§ **What is required**:
From the first line of the data through the line containing "Task: Click the export PDF icon", return each line exactly.
Start of Source material
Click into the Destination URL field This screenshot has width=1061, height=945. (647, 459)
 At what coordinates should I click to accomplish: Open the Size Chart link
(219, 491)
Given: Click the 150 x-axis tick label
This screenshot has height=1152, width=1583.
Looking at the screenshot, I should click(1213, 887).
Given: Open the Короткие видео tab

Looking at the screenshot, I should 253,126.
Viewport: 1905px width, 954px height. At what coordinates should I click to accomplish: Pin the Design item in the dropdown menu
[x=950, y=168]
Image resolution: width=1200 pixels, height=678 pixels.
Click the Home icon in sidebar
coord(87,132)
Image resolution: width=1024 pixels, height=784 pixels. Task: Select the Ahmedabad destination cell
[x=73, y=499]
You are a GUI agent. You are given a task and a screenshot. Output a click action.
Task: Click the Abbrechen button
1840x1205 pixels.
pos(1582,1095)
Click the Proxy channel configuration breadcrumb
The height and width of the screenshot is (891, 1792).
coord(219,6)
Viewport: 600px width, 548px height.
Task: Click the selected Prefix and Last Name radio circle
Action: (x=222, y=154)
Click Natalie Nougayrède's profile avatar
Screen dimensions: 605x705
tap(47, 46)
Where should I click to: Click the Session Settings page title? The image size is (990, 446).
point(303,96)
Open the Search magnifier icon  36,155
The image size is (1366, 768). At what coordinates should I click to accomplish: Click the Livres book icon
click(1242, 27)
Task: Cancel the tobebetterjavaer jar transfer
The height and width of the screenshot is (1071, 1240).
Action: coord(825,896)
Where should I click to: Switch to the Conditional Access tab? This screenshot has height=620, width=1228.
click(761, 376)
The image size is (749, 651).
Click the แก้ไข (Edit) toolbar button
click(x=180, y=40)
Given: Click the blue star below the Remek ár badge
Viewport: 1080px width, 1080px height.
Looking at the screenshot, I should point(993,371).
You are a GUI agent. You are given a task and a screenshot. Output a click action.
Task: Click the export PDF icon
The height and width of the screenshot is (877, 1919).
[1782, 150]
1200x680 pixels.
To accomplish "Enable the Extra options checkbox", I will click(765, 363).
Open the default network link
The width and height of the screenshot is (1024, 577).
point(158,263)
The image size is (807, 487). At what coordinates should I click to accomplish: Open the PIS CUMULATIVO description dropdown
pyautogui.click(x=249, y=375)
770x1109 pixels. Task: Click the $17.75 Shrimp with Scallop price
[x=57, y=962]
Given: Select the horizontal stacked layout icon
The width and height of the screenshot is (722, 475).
End of Source material
§ **Output for this task**:
Click into the Destination URL field This screenshot has width=1061, height=945. (647, 459)
 At what coordinates should I click to accomplish: Open the Size Chart link
(219, 491)
Given: Click the 150 x-axis tick label
This screenshot has height=1152, width=1583.
Looking at the screenshot, I should click(1213, 887).
Given: Open the Короткие видео tab

Looking at the screenshot, I should 253,126.
Viewport: 1905px width, 954px height. At what coordinates should I click to accomplish: Pin the Design item in the dropdown menu
[x=950, y=168]
Image resolution: width=1200 pixels, height=678 pixels.
Click the Home icon in sidebar
coord(87,132)
Image resolution: width=1024 pixels, height=784 pixels. Task: Select the Ahmedabad destination cell
[x=73, y=499]
You are a GUI agent. You are given a task and a screenshot. Output a click action.
Task: Click the Abbrechen button
1840x1205 pixels.
pos(1582,1095)
Click the Proxy channel configuration breadcrumb
The height and width of the screenshot is (891, 1792).
coord(219,6)
Viewport: 600px width, 548px height.
Task: Click the selected Prefix and Last Name radio circle
Action: (x=222, y=154)
Click Natalie Nougayrède's profile avatar
Screen dimensions: 605x705
tap(47, 46)
Where should I click to: Click the Session Settings page title? The image size is (990, 446).
point(303,96)
Open the Search magnifier icon  36,155
The image size is (1366, 768). At what coordinates should I click to accomplish: Click the Livres book icon
click(1242, 27)
Task: Cancel the tobebetterjavaer jar transfer
The height and width of the screenshot is (1071, 1240).
Action: coord(825,896)
Where should I click to: Switch to the Conditional Access tab? This screenshot has height=620, width=1228.
click(761, 376)
The image size is (749, 651).
Click the แก้ไข (Edit) toolbar button
click(x=180, y=40)
Given: Click the blue star below the Remek ár badge
Viewport: 1080px width, 1080px height.
Looking at the screenshot, I should point(993,371).
You are a GUI agent. You are given a task and a screenshot. Output a click action.
Task: Click the export PDF icon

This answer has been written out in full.